(Saved data entries)
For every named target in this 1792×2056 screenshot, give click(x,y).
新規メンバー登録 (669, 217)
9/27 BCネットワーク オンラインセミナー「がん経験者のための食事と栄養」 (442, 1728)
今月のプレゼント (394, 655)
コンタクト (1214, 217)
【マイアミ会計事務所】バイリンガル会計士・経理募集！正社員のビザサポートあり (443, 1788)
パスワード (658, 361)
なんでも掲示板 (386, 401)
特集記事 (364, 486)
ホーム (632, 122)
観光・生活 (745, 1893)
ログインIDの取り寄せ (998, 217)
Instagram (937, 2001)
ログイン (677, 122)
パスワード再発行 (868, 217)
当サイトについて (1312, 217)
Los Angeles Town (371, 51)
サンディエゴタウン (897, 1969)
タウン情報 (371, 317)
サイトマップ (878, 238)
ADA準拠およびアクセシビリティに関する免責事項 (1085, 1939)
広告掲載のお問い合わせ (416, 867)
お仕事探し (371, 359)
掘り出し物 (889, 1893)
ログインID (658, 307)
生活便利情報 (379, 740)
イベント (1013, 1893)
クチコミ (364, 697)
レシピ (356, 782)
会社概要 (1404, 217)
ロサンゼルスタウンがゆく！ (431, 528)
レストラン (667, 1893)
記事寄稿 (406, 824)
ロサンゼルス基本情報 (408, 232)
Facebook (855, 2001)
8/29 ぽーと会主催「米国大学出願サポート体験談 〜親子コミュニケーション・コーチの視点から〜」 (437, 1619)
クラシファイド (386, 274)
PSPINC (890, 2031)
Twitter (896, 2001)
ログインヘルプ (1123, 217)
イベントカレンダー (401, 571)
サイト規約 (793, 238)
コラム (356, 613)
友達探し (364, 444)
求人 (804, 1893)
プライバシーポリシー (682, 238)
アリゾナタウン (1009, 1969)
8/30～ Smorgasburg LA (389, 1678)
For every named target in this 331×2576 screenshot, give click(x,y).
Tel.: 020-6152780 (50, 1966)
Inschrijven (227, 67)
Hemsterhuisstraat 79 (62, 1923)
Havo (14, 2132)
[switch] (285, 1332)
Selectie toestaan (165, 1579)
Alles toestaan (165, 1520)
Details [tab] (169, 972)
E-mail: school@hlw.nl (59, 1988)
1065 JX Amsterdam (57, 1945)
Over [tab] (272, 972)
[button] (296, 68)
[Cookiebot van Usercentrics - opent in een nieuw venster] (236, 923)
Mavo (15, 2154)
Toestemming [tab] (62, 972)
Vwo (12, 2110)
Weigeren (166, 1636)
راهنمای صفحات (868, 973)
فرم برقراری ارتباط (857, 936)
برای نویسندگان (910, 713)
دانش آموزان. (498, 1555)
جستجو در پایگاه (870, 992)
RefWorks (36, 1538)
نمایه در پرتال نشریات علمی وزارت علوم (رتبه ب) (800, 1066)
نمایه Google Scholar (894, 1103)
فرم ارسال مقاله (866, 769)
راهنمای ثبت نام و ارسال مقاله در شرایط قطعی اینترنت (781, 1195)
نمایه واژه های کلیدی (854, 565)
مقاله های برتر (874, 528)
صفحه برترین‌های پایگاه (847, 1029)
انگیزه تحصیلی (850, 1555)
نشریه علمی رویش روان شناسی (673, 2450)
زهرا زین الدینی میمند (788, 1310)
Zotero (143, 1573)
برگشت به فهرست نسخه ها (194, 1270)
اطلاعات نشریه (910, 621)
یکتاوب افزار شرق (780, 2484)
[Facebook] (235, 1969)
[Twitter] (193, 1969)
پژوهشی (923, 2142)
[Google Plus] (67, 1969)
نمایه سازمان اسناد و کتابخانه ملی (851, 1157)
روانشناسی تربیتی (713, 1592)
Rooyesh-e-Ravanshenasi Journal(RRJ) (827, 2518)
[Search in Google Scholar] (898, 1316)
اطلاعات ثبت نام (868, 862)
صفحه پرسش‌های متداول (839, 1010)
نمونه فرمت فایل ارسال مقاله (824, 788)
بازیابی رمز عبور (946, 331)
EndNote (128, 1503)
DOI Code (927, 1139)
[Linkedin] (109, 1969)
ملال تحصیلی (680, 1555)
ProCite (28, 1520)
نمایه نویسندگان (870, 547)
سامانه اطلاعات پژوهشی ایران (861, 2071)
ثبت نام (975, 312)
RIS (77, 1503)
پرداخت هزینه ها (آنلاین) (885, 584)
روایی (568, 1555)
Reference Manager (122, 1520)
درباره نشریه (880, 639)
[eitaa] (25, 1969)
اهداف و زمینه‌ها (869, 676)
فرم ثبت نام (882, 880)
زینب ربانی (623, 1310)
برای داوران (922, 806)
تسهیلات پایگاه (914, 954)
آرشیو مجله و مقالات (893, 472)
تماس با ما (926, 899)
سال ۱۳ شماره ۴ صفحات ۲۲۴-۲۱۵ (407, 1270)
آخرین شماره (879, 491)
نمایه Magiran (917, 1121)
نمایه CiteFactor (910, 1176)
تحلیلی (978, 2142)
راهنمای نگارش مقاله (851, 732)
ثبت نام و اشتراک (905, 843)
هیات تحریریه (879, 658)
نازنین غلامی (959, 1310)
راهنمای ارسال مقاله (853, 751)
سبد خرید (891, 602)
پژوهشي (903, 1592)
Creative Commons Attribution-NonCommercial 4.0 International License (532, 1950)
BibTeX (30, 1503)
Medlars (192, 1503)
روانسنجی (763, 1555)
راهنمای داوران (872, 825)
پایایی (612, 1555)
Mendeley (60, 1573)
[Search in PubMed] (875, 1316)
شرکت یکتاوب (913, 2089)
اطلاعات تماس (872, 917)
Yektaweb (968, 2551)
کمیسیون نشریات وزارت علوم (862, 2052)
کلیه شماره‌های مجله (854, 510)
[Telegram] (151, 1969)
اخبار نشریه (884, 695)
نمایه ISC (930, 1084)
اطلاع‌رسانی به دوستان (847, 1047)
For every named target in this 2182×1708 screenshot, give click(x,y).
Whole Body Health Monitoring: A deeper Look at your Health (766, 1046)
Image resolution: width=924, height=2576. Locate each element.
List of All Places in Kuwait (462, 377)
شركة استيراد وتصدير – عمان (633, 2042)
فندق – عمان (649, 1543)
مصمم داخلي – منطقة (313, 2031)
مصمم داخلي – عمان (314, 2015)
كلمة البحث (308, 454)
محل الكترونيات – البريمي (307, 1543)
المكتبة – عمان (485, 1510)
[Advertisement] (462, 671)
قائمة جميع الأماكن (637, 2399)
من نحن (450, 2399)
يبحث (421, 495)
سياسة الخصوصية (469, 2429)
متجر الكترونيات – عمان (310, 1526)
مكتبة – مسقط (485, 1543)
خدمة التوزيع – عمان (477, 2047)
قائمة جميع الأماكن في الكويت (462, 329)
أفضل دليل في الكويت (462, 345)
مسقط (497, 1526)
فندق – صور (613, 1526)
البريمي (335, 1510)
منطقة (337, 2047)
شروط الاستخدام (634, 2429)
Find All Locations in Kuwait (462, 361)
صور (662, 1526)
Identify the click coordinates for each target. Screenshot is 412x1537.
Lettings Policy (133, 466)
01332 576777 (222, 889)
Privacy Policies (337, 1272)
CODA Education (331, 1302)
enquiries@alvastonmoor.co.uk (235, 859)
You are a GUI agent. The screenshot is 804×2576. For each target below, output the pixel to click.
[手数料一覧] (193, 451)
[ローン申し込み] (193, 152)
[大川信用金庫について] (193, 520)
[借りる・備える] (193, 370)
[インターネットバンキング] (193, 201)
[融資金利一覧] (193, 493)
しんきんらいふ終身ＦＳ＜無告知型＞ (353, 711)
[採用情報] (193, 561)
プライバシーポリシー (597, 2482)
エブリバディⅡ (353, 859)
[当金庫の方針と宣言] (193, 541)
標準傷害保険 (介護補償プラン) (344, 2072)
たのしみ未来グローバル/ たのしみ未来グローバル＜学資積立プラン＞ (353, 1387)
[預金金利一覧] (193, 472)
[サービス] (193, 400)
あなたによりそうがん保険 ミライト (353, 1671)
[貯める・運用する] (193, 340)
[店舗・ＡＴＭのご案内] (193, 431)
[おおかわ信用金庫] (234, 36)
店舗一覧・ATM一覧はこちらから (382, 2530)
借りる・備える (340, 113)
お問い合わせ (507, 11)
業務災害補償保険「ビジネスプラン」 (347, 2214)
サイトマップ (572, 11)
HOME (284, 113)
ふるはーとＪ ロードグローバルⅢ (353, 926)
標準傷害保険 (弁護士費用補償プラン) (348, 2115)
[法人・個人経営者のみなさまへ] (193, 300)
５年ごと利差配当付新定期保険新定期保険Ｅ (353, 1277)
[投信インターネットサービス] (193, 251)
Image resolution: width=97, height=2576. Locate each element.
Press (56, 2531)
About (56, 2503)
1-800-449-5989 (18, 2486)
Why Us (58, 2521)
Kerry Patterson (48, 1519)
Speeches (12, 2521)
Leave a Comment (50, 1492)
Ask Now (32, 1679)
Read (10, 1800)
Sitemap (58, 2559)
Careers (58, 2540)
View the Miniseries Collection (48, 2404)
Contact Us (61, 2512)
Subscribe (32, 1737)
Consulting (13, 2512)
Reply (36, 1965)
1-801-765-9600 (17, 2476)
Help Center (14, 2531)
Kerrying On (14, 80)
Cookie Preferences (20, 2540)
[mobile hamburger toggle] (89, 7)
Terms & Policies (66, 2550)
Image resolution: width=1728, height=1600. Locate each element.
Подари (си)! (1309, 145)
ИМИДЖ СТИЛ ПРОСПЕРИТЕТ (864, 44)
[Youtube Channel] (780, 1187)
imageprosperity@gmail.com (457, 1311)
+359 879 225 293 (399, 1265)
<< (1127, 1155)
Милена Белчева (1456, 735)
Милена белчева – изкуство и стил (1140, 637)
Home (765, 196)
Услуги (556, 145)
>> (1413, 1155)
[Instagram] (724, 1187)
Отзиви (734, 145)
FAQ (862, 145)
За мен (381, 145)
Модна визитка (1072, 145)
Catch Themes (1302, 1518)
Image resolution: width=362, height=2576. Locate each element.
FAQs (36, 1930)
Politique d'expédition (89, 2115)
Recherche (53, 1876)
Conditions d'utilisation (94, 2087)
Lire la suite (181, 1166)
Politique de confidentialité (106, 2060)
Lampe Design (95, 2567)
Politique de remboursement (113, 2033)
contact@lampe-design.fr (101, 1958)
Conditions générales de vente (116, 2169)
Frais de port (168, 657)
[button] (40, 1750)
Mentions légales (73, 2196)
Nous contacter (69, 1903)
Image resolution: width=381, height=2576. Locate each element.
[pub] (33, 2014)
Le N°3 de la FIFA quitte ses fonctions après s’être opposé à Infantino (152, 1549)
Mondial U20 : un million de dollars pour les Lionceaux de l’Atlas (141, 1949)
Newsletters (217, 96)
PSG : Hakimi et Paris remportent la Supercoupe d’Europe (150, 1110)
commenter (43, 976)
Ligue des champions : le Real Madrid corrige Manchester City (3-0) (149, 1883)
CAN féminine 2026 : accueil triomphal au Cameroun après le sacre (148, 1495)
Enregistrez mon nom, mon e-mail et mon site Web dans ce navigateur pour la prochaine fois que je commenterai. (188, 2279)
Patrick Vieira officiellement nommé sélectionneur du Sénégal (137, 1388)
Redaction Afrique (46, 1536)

### What to produce
Please copy out each line in the entries that mentions the string "pour".

### Finished task
Mondial U20 : un million de dollars pour les Lionceaux de l’Atlas (141, 1949)
Enregistrez mon nom, mon e-mail et mon site Web dans ce navigateur pour la prochaine fois que je commenterai. (188, 2279)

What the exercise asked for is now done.